- Exercise objective:
The required answer is an exact copy of the lines from the one containing "Where should I" to the end of the listing, both included, without any pictures.

Data in this exercise Start Marker

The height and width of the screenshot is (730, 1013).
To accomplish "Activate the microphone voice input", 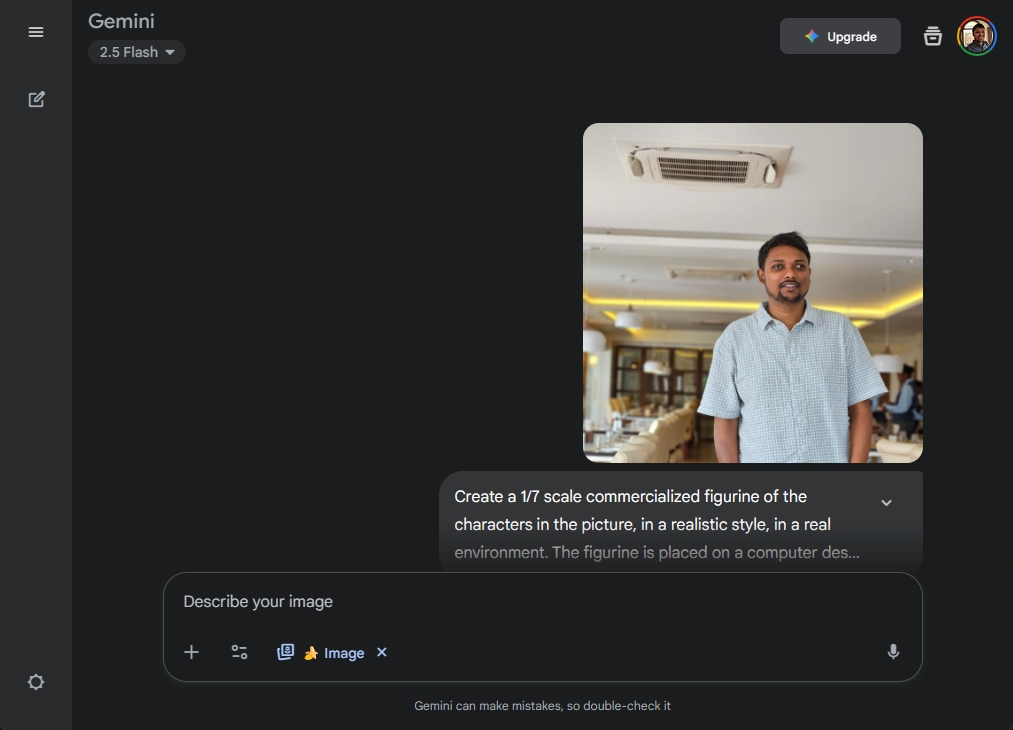I will 893,651.
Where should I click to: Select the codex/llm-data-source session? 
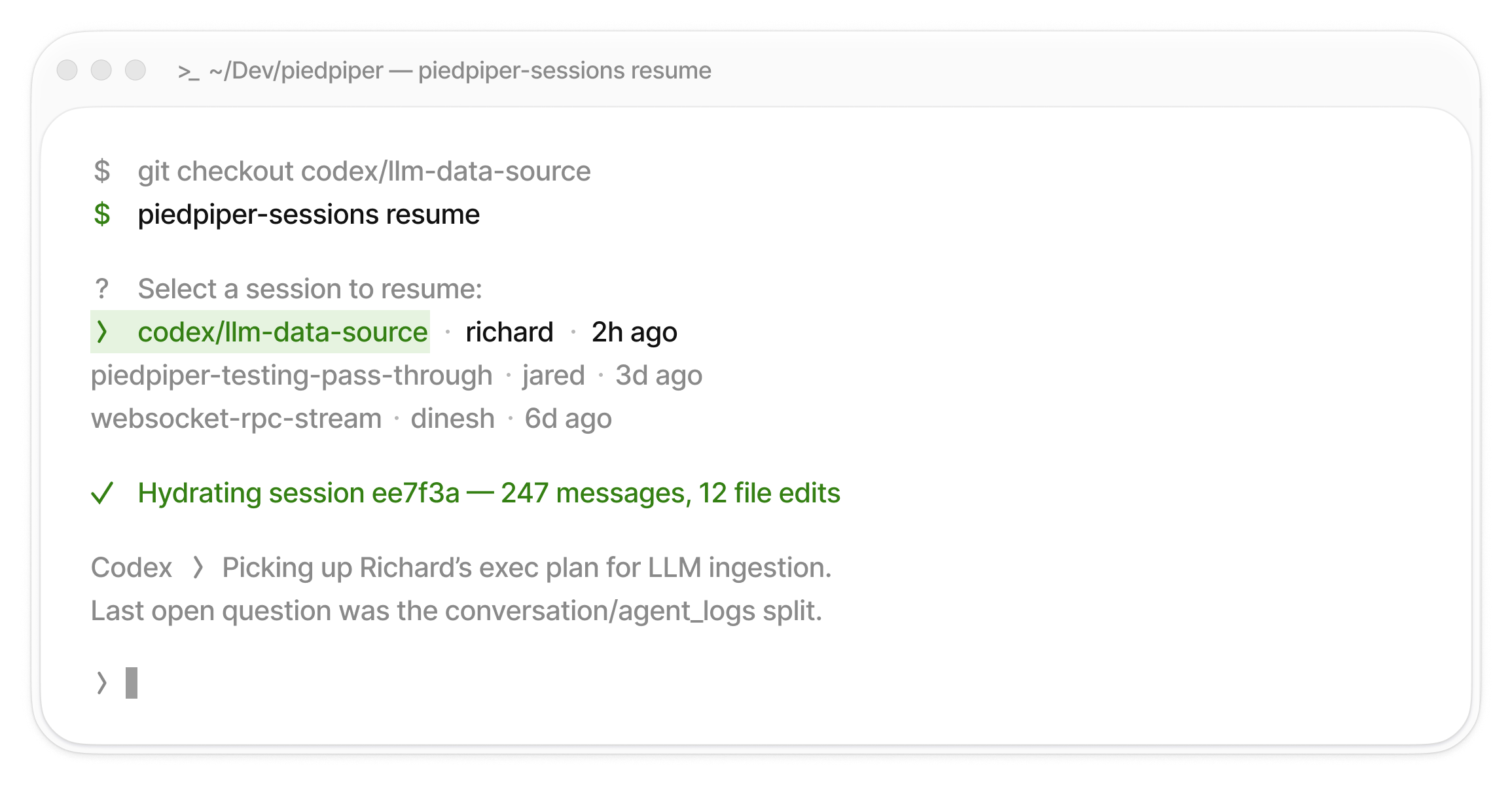[x=384, y=332]
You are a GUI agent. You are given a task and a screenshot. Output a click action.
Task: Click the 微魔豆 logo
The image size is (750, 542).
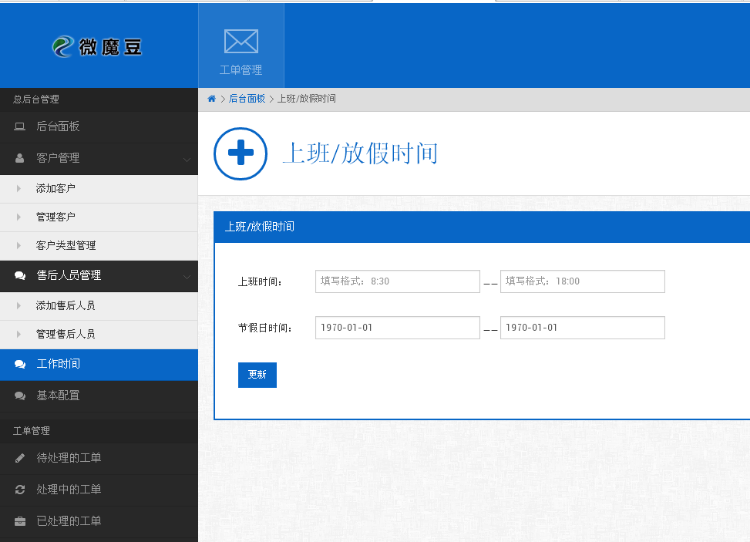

Data in this exercise End Marker

- Task response:
Where should I click to: Select the codex/llm-data-source session? 
[x=384, y=332]
You are a GUI agent. You are given a task and a screenshot. Output a click action.
Task: Click the 微魔豆 logo
The image size is (750, 542).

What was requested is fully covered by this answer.